Copy out each line of the data that contains "Home".

(Stored items from a collection)
::::

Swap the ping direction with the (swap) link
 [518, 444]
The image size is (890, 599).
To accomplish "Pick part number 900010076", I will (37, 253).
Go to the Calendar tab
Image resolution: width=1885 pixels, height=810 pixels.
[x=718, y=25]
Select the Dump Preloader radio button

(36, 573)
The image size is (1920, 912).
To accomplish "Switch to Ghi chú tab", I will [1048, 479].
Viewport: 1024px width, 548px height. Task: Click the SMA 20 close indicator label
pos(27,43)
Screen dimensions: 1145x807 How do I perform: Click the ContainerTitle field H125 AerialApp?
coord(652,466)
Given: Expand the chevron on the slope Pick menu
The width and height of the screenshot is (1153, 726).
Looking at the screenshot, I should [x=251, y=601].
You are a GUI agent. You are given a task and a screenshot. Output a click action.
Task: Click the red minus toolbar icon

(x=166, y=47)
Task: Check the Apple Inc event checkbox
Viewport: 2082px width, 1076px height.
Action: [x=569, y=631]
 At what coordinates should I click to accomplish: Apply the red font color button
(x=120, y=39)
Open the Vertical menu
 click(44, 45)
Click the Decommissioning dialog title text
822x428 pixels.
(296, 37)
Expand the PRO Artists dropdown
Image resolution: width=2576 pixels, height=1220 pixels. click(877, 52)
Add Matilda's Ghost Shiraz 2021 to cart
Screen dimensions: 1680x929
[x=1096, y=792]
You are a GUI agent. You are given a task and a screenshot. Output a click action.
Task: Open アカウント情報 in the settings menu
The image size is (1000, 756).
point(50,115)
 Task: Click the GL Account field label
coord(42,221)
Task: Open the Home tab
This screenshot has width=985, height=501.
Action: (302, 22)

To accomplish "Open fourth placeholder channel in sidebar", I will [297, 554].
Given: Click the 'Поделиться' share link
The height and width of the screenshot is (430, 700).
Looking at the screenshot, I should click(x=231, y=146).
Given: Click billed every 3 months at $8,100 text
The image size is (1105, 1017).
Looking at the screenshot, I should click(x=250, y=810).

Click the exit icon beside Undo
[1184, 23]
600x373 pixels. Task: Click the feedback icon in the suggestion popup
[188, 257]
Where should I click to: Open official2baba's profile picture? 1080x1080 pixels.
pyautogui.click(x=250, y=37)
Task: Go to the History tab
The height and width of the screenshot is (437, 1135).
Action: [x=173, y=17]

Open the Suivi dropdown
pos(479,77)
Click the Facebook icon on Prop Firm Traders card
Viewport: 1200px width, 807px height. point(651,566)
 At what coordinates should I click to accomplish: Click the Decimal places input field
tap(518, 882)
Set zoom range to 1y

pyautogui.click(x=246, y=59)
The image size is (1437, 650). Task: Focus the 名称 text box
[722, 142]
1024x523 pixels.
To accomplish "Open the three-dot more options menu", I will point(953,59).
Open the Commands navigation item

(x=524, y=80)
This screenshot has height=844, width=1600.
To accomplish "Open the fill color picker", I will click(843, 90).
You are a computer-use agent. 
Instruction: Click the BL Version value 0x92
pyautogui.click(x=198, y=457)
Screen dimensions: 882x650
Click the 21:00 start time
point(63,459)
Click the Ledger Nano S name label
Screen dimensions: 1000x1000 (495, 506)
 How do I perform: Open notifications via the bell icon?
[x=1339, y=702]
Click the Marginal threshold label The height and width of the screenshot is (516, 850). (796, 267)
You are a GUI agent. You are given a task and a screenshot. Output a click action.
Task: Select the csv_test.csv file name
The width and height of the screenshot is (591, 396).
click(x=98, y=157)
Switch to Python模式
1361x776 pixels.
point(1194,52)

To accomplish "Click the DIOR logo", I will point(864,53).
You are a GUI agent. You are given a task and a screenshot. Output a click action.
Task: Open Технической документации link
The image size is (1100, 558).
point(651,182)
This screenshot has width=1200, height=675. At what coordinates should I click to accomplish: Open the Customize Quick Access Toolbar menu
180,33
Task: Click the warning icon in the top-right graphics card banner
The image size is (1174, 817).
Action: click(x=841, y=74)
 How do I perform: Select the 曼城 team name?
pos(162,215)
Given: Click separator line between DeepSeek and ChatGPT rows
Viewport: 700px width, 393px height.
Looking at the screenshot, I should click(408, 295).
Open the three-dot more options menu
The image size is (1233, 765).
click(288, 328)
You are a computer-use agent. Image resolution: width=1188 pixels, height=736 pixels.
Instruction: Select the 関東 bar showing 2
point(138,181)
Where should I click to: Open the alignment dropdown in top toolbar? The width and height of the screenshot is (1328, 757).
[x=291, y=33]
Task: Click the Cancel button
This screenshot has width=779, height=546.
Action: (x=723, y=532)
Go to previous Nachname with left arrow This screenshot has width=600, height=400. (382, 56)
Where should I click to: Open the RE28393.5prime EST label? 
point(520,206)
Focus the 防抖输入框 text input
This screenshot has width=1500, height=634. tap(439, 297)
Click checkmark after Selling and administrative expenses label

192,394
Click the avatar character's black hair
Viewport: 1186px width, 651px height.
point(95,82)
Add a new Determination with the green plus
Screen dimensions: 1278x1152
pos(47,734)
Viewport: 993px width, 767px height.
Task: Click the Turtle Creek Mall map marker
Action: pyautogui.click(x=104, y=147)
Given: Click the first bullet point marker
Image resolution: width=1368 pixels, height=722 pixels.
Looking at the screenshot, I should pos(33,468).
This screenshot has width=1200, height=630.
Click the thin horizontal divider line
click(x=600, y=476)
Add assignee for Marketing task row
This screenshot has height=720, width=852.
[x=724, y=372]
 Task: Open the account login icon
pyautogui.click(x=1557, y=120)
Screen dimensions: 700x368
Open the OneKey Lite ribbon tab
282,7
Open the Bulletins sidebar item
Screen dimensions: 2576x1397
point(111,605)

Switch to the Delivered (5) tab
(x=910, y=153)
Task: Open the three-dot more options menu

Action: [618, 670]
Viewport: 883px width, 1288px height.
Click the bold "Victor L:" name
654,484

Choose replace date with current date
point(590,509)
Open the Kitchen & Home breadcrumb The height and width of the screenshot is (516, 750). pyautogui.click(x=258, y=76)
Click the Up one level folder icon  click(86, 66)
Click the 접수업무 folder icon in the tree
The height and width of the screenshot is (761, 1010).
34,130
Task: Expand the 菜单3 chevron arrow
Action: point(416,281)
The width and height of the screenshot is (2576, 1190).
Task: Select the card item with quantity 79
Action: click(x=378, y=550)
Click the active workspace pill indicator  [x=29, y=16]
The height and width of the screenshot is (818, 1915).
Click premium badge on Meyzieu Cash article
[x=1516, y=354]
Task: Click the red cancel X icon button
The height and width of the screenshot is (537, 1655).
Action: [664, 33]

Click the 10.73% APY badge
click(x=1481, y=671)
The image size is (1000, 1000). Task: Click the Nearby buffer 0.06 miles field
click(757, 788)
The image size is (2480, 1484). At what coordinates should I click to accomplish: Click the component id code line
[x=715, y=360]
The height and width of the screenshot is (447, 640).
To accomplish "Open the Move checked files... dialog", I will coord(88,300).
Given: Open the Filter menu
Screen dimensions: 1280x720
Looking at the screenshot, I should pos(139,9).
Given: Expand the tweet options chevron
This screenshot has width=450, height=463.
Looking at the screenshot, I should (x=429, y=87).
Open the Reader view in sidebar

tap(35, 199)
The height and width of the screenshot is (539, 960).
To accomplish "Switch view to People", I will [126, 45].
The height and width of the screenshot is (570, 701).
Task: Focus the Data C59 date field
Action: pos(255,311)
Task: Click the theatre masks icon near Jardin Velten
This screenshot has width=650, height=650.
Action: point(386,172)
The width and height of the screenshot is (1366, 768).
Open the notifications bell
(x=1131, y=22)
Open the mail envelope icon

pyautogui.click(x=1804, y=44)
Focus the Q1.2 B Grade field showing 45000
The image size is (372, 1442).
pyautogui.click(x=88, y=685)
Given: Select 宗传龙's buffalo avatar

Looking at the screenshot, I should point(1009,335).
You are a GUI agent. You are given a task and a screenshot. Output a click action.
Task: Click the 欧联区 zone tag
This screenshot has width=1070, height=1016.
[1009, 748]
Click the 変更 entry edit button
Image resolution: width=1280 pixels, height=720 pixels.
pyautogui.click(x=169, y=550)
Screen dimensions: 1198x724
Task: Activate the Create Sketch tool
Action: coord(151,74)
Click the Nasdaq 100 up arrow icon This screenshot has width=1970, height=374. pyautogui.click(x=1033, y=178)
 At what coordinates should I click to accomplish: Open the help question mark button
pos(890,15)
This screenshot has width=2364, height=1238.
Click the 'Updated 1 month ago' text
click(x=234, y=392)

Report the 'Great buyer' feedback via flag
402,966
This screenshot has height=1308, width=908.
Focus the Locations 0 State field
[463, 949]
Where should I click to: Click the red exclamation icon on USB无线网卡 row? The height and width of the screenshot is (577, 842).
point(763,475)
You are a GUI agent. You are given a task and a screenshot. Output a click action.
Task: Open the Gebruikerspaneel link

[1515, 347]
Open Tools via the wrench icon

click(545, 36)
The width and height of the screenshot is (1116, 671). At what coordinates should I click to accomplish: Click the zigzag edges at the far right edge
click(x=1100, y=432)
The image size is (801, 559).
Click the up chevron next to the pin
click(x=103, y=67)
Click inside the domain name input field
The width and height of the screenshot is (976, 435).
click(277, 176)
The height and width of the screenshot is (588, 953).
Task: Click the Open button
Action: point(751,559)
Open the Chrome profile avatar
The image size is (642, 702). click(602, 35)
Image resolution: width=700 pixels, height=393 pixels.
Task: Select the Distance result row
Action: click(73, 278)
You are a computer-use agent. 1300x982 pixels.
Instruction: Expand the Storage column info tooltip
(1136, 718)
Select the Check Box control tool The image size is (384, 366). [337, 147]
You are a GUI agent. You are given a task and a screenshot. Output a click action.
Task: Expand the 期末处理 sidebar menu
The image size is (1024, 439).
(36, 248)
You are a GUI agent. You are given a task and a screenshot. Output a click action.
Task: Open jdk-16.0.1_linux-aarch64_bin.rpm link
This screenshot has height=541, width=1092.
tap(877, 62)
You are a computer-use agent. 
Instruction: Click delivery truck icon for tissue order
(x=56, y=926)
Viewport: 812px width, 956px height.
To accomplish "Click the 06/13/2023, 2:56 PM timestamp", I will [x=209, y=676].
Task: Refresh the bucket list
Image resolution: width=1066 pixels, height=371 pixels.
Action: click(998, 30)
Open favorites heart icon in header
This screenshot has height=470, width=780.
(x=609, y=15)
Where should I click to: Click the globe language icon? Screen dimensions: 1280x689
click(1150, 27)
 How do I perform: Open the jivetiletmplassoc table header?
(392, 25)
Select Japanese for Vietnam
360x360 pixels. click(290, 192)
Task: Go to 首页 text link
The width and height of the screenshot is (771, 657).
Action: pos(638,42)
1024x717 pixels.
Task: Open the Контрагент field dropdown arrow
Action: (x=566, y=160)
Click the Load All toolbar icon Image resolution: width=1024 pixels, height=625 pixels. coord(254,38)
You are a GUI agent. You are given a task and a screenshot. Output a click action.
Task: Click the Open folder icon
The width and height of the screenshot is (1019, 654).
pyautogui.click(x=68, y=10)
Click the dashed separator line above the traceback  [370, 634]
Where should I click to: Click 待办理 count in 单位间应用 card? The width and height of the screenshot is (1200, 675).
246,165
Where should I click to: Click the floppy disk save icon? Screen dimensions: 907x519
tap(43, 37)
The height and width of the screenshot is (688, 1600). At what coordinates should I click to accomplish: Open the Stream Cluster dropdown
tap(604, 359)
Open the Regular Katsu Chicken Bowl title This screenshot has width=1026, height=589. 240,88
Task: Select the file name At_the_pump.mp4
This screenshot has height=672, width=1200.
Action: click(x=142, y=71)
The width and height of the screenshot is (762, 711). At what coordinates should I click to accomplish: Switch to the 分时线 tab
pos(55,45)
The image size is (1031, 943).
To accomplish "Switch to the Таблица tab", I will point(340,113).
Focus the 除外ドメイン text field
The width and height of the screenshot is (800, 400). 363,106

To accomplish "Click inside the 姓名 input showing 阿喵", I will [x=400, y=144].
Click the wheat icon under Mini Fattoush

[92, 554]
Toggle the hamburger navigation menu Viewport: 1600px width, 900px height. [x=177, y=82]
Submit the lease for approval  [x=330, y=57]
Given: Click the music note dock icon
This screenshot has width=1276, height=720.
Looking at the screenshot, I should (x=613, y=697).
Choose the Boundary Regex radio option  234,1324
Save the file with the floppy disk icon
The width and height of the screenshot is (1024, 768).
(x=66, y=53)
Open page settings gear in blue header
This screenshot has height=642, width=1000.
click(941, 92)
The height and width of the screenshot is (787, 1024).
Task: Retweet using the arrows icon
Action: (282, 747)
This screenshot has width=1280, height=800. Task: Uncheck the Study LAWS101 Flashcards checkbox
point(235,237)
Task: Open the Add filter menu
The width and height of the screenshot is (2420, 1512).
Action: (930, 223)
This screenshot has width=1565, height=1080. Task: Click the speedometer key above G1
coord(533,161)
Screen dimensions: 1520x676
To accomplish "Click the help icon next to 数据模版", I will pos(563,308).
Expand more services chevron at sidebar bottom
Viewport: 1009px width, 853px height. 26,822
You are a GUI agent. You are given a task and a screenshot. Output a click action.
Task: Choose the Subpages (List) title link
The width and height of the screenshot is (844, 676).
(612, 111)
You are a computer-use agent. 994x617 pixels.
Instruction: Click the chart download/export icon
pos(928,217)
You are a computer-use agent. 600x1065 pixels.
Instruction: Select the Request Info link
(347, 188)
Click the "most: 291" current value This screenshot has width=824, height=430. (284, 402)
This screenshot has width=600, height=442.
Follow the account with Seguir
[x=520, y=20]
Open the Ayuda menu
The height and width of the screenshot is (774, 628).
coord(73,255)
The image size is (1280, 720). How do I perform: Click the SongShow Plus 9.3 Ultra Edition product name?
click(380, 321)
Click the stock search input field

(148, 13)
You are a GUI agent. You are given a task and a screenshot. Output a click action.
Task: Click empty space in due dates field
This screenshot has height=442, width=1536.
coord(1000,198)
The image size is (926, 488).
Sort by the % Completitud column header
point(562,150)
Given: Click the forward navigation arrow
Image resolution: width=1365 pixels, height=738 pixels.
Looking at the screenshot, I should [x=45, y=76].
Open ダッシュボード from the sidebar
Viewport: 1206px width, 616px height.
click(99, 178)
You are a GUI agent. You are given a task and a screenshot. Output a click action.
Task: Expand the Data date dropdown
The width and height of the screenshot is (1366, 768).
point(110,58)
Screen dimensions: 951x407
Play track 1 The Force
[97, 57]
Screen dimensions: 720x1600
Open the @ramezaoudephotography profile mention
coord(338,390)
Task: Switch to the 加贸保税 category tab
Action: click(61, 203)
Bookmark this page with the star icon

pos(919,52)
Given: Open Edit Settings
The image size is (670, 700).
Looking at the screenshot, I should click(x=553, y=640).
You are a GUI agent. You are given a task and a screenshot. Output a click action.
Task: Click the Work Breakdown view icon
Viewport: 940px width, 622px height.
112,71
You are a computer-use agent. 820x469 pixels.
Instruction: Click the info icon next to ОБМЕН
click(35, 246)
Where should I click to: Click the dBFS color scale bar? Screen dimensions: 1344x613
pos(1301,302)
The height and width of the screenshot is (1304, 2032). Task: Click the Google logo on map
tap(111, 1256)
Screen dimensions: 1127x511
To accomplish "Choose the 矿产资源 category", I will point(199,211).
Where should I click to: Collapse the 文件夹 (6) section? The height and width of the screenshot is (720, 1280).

::::

- **COMPLETED EXERCISE**
Task: Open the Home tab
Open the Kitchen & Home breadcrumb The height and width of the screenshot is (516, 750). pyautogui.click(x=258, y=76)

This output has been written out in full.